Collected data:
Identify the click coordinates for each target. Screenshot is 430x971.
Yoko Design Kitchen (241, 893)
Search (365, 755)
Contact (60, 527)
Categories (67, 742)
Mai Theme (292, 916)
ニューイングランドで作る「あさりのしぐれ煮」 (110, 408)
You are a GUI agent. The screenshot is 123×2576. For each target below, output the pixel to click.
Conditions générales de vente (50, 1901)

Required action:
Your task is to set down exactly the lines from the line containing "Search (365, 755)" to the end of the data above, including both ends.

Written answer:
Search (365, 755)
Contact (60, 527)
Categories (67, 742)
Mai Theme (292, 916)
ニューイングランドで作る「あさりのしぐれ煮」 (110, 408)
You are a GUI agent. The screenshot is 123×2576. For each target below, output the pixel to click.
Conditions générales de vente (50, 1901)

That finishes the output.